Writing Down The Bones
About a year ago, I was in a serious writing rut. I hadn’t sat down to work on my writing in weeks. I was swamped with school work, blogging, social engagements, and all the other things we use as excuses not to write. In short, I had become afraid of the blank page. I read this novel, and it motivated me to return to writing. Writing Down The Bones was, for me at least, more of a ‘feel good’ writing book. It reminds us to observe the people and world around us. I also started journaling again after reading this!

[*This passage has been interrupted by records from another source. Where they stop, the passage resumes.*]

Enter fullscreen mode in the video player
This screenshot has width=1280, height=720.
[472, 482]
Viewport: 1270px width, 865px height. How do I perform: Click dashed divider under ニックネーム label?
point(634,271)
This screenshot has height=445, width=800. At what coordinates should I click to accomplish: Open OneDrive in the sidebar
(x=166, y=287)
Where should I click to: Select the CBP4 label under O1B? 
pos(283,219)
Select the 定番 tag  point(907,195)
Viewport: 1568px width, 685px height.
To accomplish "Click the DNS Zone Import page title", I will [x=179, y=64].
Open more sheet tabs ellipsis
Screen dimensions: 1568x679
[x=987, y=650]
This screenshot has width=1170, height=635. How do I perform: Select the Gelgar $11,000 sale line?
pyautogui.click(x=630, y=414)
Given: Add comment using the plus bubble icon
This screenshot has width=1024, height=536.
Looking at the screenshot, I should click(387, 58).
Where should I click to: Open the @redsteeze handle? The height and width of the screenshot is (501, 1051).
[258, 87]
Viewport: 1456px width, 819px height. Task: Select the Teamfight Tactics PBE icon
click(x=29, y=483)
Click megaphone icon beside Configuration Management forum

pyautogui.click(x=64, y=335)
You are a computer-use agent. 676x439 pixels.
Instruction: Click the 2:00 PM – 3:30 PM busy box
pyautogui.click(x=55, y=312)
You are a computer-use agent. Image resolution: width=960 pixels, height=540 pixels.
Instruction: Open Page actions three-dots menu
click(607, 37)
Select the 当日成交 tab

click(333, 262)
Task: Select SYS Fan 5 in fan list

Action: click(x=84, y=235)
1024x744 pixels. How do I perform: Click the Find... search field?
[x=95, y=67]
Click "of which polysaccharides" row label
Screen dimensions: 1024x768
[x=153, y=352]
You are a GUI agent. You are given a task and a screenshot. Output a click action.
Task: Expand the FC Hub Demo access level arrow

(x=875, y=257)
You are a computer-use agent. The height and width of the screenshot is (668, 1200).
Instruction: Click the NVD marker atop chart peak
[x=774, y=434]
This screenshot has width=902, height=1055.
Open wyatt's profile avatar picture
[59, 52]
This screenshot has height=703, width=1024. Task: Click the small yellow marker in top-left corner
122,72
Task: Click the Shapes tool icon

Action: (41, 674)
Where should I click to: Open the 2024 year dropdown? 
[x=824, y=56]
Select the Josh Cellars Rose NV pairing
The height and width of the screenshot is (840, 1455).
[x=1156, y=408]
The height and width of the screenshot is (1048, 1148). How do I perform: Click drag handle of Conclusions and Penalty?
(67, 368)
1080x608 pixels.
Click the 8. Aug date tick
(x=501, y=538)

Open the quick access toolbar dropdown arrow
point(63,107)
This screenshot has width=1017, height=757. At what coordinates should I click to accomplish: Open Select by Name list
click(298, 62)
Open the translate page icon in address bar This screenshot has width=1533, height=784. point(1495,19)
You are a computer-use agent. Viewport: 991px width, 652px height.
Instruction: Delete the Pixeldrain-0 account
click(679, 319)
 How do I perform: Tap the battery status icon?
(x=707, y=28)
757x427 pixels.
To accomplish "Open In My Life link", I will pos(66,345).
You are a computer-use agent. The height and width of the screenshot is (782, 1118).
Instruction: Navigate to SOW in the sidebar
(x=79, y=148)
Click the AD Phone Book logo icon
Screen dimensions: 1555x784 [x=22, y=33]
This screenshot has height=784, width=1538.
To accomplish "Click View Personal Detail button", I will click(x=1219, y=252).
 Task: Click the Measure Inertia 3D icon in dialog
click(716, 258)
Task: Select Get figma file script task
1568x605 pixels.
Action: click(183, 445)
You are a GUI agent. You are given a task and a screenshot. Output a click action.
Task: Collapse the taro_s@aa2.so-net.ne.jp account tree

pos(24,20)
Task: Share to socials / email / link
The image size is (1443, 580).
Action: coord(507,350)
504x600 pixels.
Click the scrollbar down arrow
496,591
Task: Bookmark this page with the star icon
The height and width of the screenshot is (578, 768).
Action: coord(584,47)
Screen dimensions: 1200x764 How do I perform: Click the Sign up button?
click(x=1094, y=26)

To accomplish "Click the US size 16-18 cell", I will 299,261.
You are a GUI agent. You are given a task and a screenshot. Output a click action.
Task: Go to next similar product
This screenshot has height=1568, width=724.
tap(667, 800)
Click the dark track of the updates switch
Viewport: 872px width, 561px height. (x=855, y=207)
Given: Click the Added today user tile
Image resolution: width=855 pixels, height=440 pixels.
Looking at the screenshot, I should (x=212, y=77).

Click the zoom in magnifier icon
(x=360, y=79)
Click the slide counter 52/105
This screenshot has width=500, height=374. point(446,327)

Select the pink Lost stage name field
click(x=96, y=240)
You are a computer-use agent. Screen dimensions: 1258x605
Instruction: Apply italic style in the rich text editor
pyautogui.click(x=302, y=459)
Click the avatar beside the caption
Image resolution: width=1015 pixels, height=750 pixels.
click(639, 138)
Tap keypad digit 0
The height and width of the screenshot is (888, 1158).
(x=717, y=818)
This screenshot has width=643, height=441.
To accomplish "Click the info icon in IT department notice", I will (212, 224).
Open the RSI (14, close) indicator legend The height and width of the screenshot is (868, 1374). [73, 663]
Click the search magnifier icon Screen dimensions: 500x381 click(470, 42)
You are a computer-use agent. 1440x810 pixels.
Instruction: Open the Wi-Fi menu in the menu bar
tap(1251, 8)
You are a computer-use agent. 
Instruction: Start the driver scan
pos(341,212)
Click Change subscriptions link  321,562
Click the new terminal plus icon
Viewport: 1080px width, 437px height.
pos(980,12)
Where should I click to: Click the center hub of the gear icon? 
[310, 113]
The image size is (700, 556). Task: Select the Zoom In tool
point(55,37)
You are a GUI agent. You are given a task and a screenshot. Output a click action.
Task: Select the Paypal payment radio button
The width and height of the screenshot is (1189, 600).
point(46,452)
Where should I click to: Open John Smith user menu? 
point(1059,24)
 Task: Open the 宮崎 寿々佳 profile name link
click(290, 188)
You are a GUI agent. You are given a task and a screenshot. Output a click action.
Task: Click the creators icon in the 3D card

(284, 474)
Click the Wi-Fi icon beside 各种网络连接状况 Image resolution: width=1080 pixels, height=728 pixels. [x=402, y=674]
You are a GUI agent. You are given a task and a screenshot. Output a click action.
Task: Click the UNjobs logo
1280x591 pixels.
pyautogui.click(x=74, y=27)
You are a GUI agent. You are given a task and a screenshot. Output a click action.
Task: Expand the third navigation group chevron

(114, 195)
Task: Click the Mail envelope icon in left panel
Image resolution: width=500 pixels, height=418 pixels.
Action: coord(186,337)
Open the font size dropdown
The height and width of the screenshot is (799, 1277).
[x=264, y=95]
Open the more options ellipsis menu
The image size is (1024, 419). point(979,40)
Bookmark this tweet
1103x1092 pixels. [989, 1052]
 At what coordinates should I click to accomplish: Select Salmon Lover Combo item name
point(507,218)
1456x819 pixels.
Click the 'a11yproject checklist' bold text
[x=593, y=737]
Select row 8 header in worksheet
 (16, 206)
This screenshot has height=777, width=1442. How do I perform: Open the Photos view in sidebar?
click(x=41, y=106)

This was the first book on writing that I EVER read. It shaped me to become the writer I am today! I’ve read it so many times I can still remember entire passages of it. Although it’s written for a younger audience, I honestly think everyone could learn something from this book. It combines advice, anecdotes, and prompts to create a heart-warming guide for writers.
Nano What Now?
I read this book right after winning NanoWrimo. It offered advice on editing a hastily written project and how to publish it. If you’re participating in NanoWrimo this year, buy yourself this as an ‘end’ reward! It helped me figure out what I wanted to do with my novel, and gave a much needed reading break after all of that writing.
Odd Type Writers
Ever wonder why James Joyce wrote in crayon? Did you know that in order to meet a deadline, Victor Hugo wore nothing but a grey shawl so he couldn’t leave the house? This hilarious books covers all the great author’s weird quirky writer habits. We’re certainly an odd bunch!
Bird by Bird
This is my all-time favorite book on writing. It’s because of this book that when I’m staring at a blank page, overwhelmed with the idea of writing something, that I mutter to myself, “Bird by bird.” Read this book for honest, inspirational, and real advice on how to write books and live your life. Every time I reread Bird By Bird, I feel a rush of confidence. This books makes me want to write.
The Pocket Muse
I bought this at a huge book sale for $1, and I’m glad I did. This is such a fun little book. It’s small, so you can take it with you. It offers thought-provoking pictures, journaling prompts, writing advice, and more. You don’t have to read it chronologically, you can just flip it open to whatever inspires you.
300 Writing Prompts
So you can never again say that you have nothing to write.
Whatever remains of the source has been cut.